• [What to work on]: Copy out exactly the lines from the one containing "Task: Click the paper-plane send message icon" through the end of the records, and no pictures.

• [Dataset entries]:
· · · ·
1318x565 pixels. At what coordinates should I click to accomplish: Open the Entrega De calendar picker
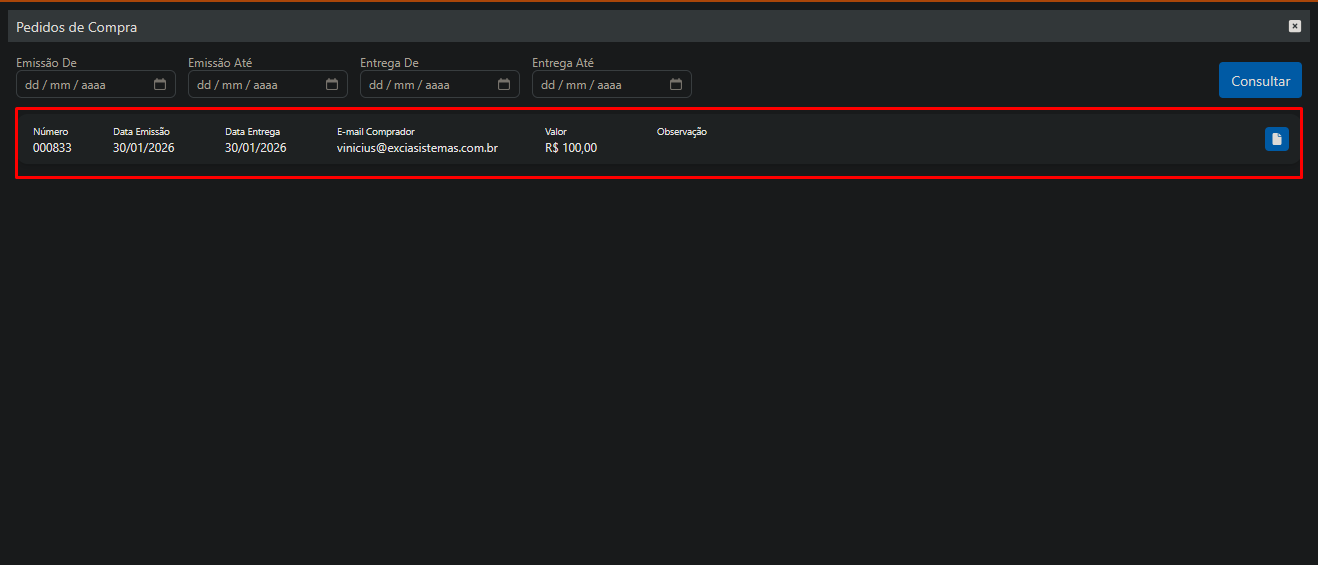[x=504, y=85]
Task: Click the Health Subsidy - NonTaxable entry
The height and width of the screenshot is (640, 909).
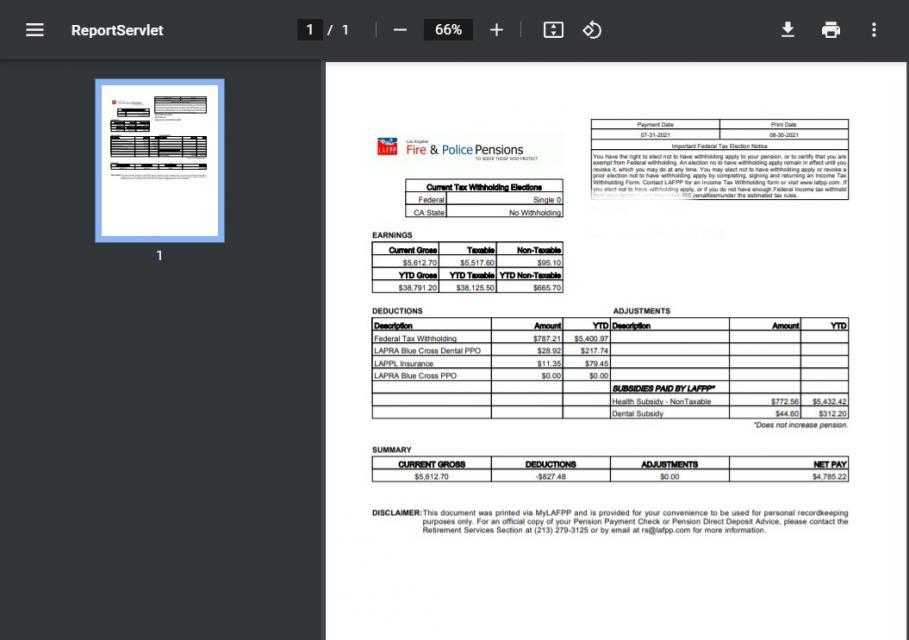Action: click(662, 401)
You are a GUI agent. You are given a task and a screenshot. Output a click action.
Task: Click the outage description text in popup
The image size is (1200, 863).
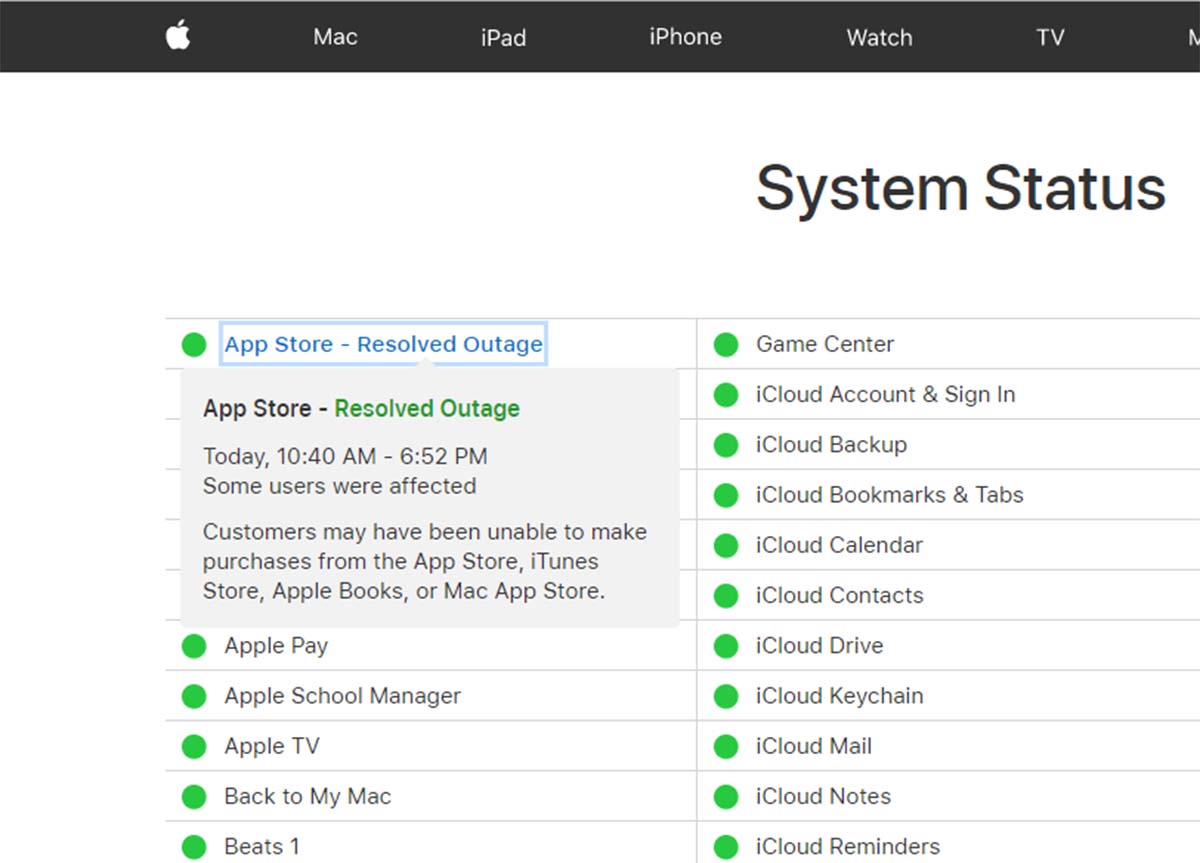(424, 561)
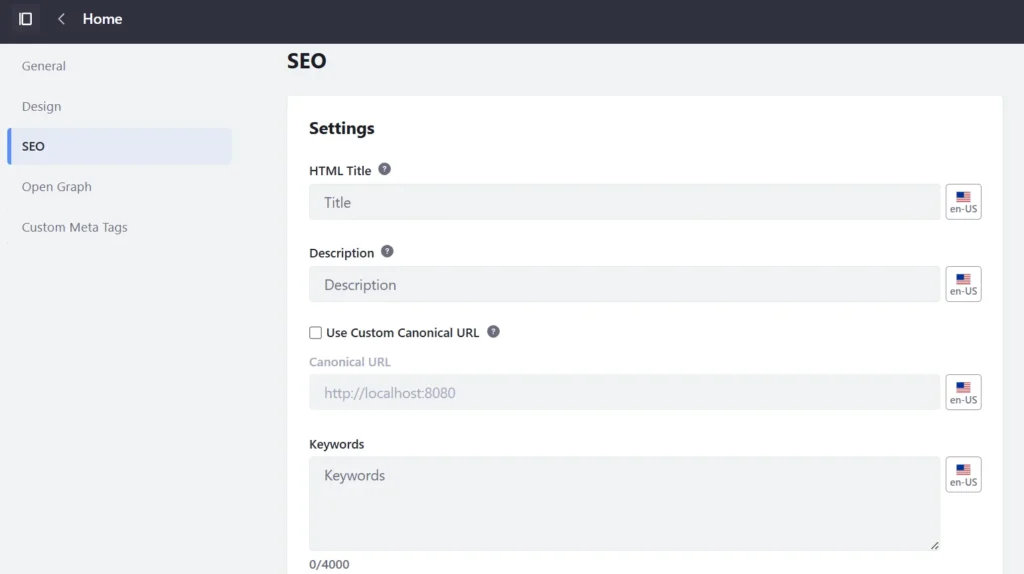Select the SEO sidebar item

click(34, 146)
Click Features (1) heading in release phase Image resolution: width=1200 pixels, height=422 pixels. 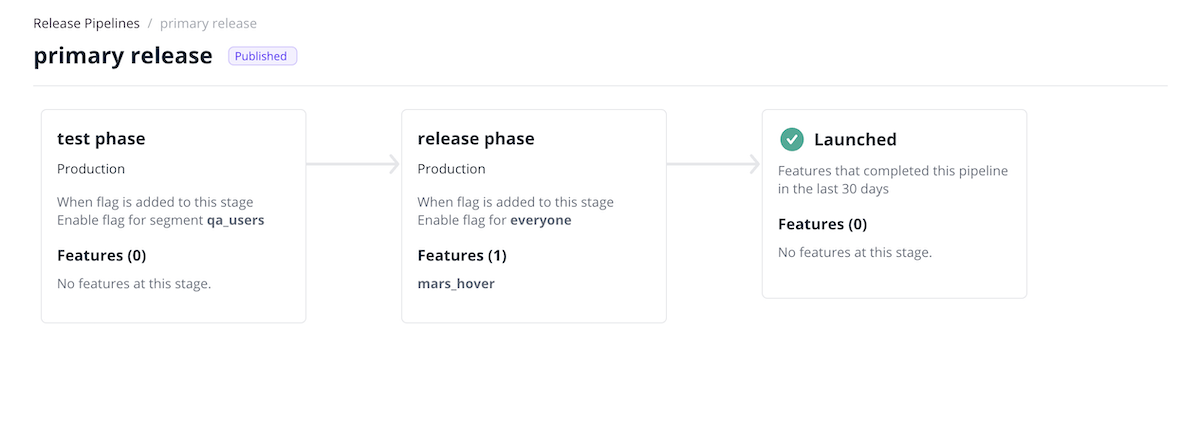click(x=462, y=255)
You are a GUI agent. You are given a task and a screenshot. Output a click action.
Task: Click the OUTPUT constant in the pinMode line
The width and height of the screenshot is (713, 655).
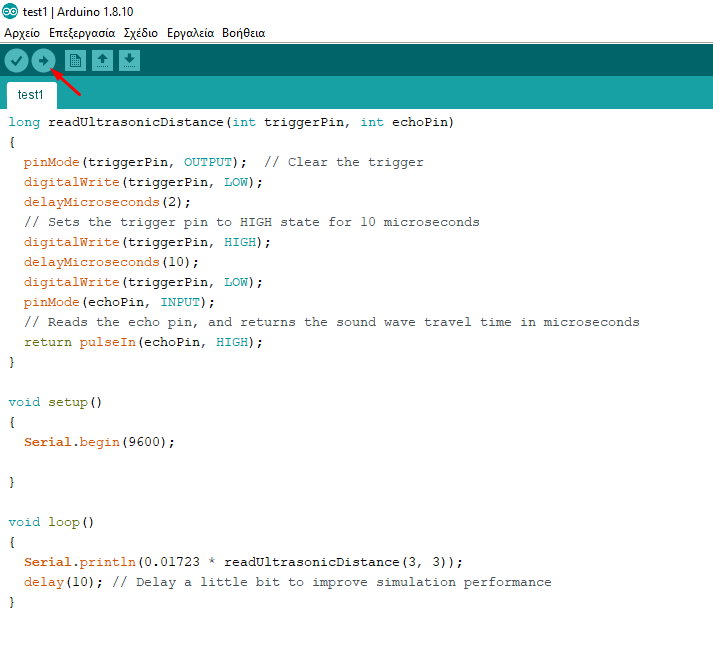pos(207,162)
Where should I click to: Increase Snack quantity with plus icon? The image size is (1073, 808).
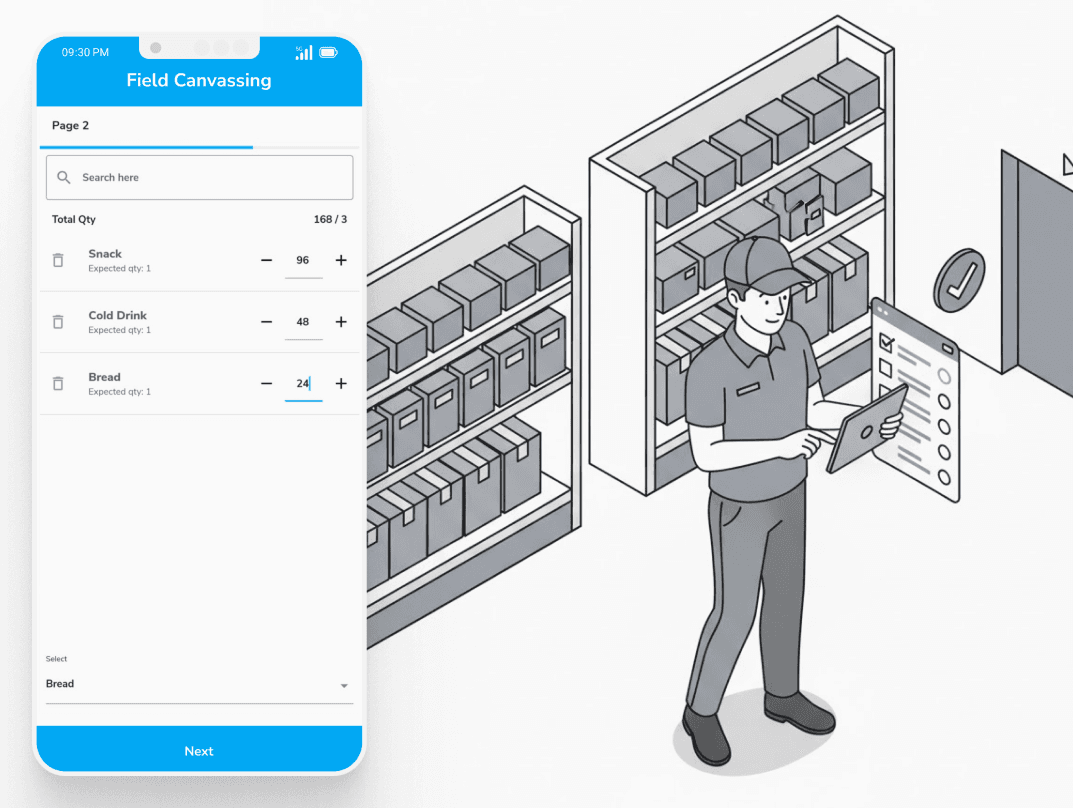point(341,260)
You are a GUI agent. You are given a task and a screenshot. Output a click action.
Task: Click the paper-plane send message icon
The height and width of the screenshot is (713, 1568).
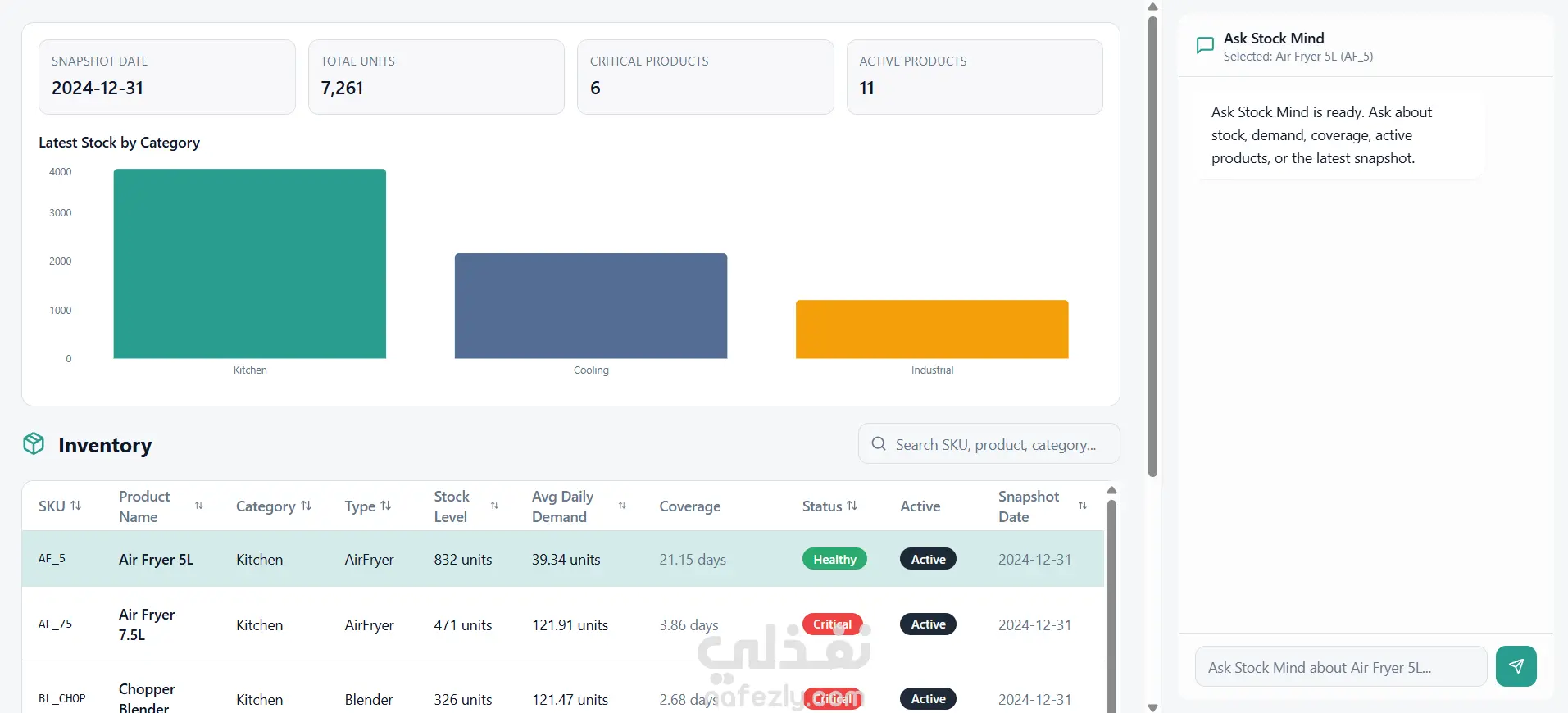[x=1516, y=666]
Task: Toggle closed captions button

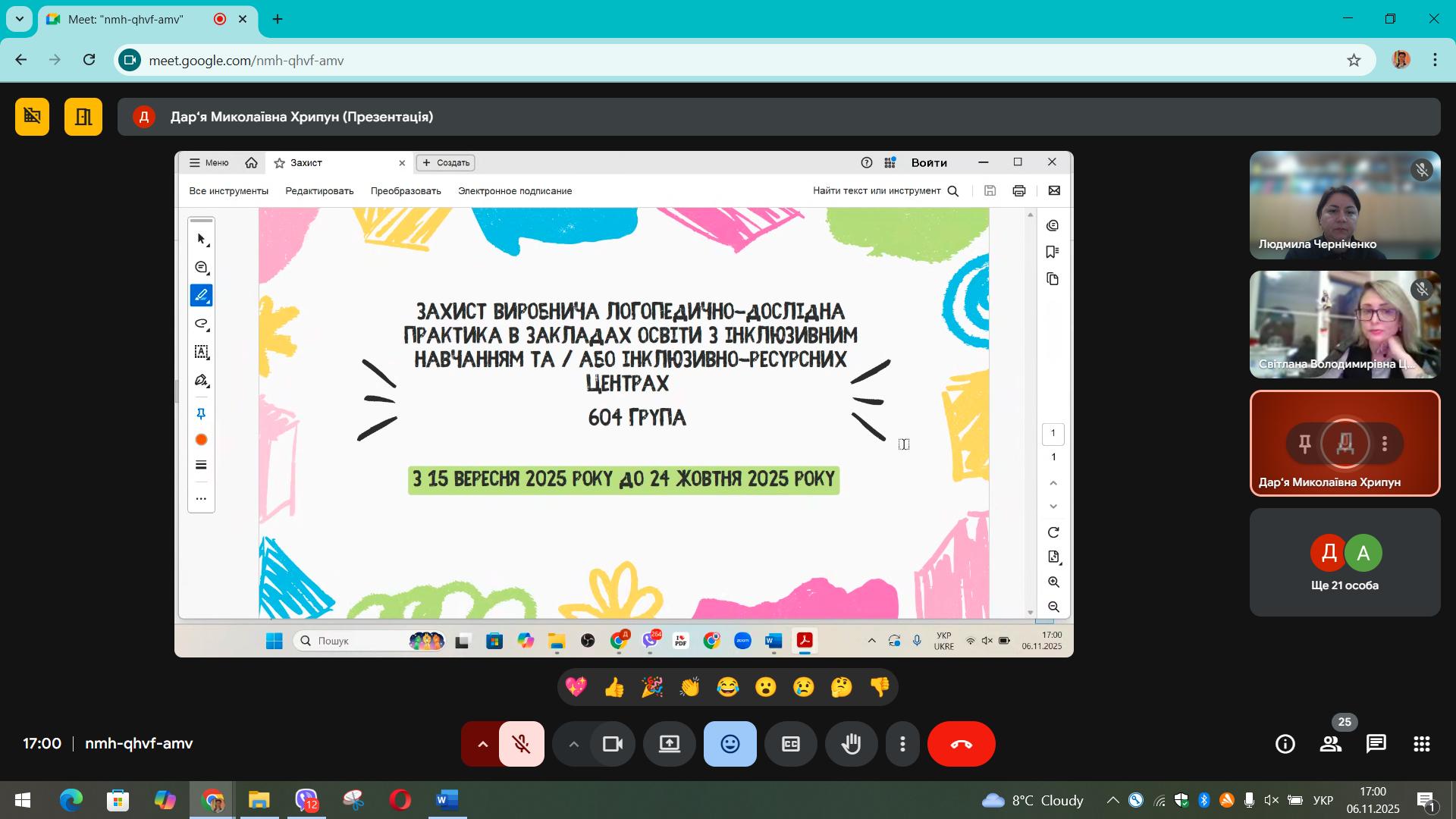Action: pyautogui.click(x=790, y=744)
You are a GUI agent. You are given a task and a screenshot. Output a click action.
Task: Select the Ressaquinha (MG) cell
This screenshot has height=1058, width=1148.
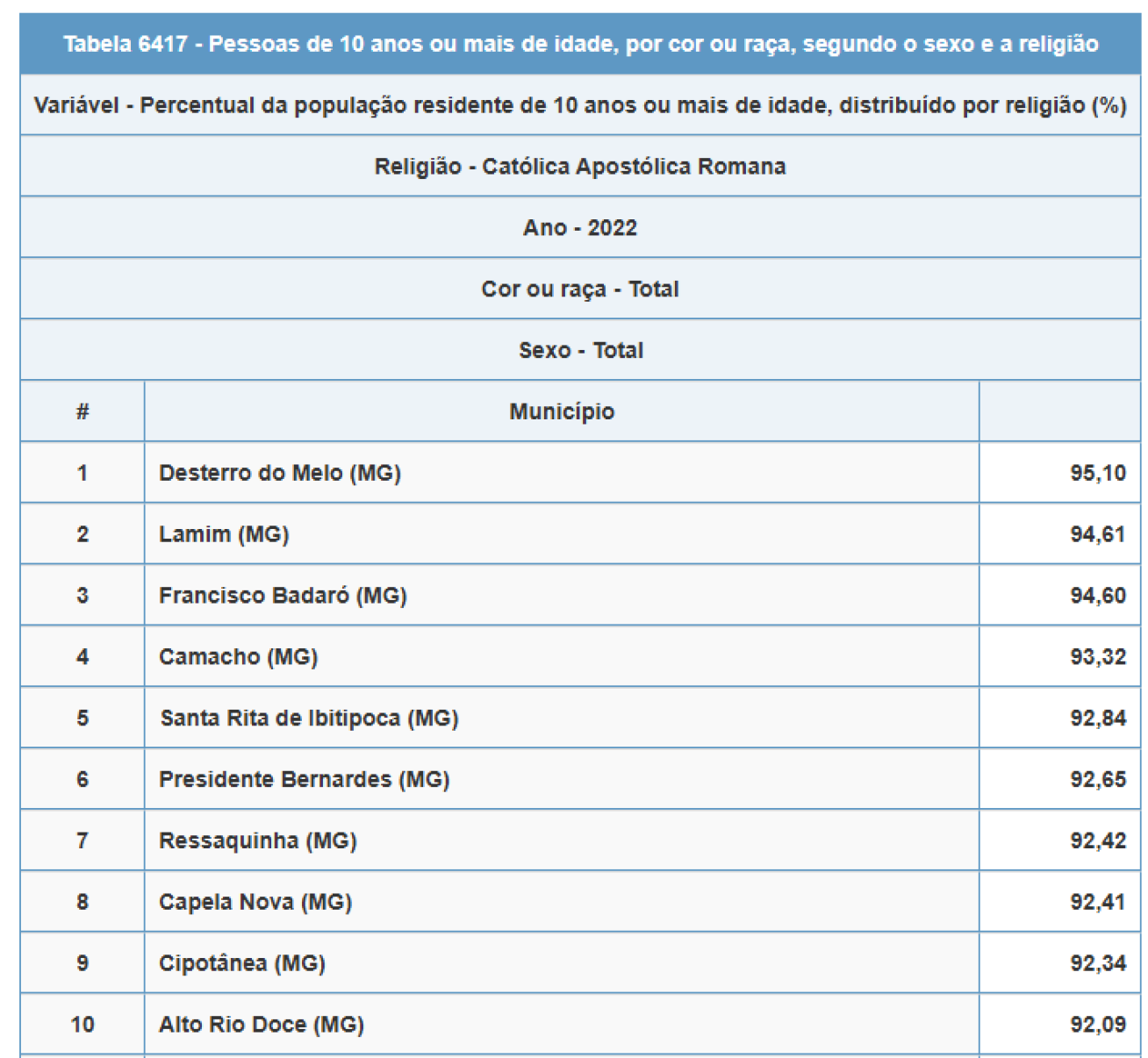(257, 841)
· · · ·
• [Completed exercise]:
Task: Click the paper-plane send message icon
The height and width of the screenshot is (713, 1568).
[x=1516, y=666]
Task: Toggle closed captions button

Action: pyautogui.click(x=790, y=744)
You are a GUI agent. You are given a task and a screenshot. Output a click action.
Task: Select the Ressaquinha (MG) cell
This screenshot has height=1058, width=1148.
(257, 841)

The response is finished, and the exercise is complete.